Serine could not be transferred in vitro from [³H]seryl-tRNA^Ser to lipid II l-Ala and lipid II l-Ser by MurN₁₅₉ and MurN_Pn16. This result is in accordance with the cell wall analysis in S. pneumoniae, where only alanine has been found in position 2 of the branched peptide stem (1, 14).

It is not clear whether the amino acid selectivity of MurN was due to specific interaction with the tRNA or the amino acid moiety. Recent studies on S. pneumoniae MurM (1) and W. viridescens FemX (8) have shown that these enzymes primarily recognize only the acceptor stem and TΨC loop of tRNA and that other regions of the tRNA are not required for the peptidyltransferase activity (1, 8). In addition, as previously described, MurN uses tRNAs from M. flavus as well as the S. pneumoniae tRNA. These results could lead to the hypothesis that the tRNA is essential for activity but not for amino acid selectivity, but further studies are required.

No significant differences in kinetic parameters were observed between recombinant MurN from S. pneumoniae 159 and Pn16 strains (see Table 3). This result is entirely consistent with the relative absence of polymorphism in the murN gene, which is highly conserved and shows little sequence variation between resistant and susceptible S. pneumoniae strains (MurN 159 and Pn16 differ in only three amino acids: R212Q, E115Q, and S225T). A low level of divergence (between 1 and 2%) also emerged from the comparison of murN genes from clinical isolates and laboratory strains of S. pneumoniae. The absence of polymorphism in the murN gene could also explain the invariable addition of alanine to the second position of the peptide cross-link in S. pneumoniae.

Both MurN enzymes show a kinetic preference for lipid II l-Ala over lipid II l-Ser as substrate: a 20-fold and 11-fold difference in catalytic efficiency for MurN₁₅₉ and MurN_Pn16, respectively (Table 3). In the resistant strain 159, this preference matches that of MurM₁₅₉, which is 7-fold more active with alanyl-tRNA^Ala than with seryl-tRNA^Ser (1). This result therefore rationalizes the peptidoglycan analysis of S. pneumoniae 159 strain, in which the majority of the peptidoglycan is branched and the predominant cross-link is l-Ala-l-Ala (1). In the sensitive strain Pn16, MurM_Pn16 is slightly more active with seryl-tRNA^Ser (1); however, MurN_Pn16 has a somewhat higher catalytic efficiency with lipid II l-Ser as substrate than MurM_Pn16. Therefore, it is likely that MurN_Pn16 would be able to convert the proportion of lipid II l-Ser generated by MurM_Pn16, which rationalizes the presence of a proportion of l-Ser-l-Ala cross-links in sensitive strains.

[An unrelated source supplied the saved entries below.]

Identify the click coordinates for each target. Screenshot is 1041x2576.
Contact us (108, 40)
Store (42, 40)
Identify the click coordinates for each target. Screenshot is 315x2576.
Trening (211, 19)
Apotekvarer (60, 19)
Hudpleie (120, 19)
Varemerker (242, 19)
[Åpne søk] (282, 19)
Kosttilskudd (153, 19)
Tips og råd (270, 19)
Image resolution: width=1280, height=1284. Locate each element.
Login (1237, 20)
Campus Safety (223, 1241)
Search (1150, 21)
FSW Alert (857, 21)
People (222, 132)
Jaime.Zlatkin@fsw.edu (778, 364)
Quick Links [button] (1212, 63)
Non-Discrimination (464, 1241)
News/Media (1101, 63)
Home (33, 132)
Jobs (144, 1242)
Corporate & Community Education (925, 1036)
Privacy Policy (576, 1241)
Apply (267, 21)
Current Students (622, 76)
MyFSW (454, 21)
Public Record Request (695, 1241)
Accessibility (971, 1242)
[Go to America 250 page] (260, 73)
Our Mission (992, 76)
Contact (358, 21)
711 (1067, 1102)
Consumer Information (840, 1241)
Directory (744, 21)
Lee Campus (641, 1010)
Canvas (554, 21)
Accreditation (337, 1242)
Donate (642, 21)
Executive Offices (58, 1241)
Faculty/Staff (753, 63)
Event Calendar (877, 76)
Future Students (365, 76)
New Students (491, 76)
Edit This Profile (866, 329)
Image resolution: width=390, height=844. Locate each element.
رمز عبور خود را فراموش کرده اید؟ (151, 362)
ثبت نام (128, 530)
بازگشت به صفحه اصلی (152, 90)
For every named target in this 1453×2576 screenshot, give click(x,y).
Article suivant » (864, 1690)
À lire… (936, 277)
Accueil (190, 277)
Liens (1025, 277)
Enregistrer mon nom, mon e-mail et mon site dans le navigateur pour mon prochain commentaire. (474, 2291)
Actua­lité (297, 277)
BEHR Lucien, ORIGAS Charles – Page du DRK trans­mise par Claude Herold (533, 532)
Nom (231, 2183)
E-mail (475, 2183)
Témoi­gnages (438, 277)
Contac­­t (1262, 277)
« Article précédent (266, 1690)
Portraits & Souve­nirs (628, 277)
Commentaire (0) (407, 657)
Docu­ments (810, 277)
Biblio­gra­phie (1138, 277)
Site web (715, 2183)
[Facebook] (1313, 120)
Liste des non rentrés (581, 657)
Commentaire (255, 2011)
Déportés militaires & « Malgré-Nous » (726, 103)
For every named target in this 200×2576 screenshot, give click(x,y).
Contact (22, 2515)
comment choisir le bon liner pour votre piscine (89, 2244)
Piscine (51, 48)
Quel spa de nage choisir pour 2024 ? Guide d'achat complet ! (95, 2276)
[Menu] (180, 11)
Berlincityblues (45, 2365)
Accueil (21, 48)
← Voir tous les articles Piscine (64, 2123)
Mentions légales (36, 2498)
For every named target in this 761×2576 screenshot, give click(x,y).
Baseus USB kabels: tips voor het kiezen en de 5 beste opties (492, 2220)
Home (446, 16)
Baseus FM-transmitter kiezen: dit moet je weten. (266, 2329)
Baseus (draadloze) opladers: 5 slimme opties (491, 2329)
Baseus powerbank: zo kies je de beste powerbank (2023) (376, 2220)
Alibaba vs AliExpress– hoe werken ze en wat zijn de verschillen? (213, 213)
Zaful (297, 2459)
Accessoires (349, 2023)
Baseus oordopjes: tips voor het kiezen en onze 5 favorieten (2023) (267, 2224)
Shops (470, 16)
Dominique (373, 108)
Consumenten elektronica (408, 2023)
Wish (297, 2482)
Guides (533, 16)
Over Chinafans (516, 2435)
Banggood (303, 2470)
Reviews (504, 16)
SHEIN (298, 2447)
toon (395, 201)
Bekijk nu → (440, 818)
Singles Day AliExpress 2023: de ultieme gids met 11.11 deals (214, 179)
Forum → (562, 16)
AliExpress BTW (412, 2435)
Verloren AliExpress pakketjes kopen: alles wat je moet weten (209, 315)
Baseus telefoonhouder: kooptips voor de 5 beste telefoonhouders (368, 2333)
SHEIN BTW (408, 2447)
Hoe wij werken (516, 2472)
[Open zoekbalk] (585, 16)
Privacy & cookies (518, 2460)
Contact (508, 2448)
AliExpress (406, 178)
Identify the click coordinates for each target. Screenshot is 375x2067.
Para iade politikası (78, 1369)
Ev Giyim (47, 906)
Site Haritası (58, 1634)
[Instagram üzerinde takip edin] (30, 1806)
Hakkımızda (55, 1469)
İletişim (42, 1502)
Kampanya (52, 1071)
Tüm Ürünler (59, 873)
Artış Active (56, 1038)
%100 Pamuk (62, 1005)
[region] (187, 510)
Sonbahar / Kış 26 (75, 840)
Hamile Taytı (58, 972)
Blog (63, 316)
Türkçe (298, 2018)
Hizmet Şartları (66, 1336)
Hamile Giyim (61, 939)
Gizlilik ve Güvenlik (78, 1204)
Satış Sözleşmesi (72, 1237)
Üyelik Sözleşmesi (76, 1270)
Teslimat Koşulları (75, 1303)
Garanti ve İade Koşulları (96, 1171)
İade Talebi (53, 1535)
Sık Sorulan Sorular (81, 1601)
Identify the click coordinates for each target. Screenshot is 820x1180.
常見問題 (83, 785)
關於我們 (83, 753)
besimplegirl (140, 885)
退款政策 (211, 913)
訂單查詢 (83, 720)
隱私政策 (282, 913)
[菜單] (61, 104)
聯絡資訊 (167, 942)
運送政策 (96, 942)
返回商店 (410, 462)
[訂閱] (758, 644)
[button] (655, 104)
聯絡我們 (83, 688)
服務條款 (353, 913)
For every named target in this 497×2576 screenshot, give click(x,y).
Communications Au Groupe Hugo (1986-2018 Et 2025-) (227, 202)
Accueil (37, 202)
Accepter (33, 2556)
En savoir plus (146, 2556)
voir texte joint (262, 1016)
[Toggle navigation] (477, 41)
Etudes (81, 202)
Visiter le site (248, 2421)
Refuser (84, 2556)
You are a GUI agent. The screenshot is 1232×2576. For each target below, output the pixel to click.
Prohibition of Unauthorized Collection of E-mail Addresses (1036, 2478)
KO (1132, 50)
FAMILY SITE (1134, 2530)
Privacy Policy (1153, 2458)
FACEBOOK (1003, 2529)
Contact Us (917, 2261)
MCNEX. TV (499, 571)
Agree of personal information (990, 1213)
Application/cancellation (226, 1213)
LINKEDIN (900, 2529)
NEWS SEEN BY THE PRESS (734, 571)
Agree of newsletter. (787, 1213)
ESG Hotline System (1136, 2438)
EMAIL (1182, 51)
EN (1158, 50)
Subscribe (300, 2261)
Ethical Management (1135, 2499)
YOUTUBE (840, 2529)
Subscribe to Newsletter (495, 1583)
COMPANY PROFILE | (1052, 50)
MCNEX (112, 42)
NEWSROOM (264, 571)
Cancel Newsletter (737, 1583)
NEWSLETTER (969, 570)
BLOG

The biochemical characterization of MurM and MurN therefore confirms and rationalizes the earlier genetic observations (14–18), giving a better understanding of the pneumococcal stem-peptide biosynthesis. Ligase MurM is selective for the addition of the first amino acid (alanine or serine) to the lipid II in position 3, and ligase MurN adds only alanine as the second amino acid to lipid II-l-Ala and lipid II-l-Ser. MurM enzymes from penicillin-resistant and -sensitive S. pneumoniae strains have different amino acid selectivity and specific activity; in contrast, the two MurN enzymes do not show any significant kinetic differences. This is in accordance with the presence of extensive sequence polymorphism in the murM gene, which is absent in the murN gene, and the relative abundance of branched peptidoglycan in those strains. In conclusion, MurM is clearly the major determinant in the occurrence and sequence of the dipeptide cross-link, and the role of MurN is to complete the biosynthesis of the dipeptide initiated by MurM.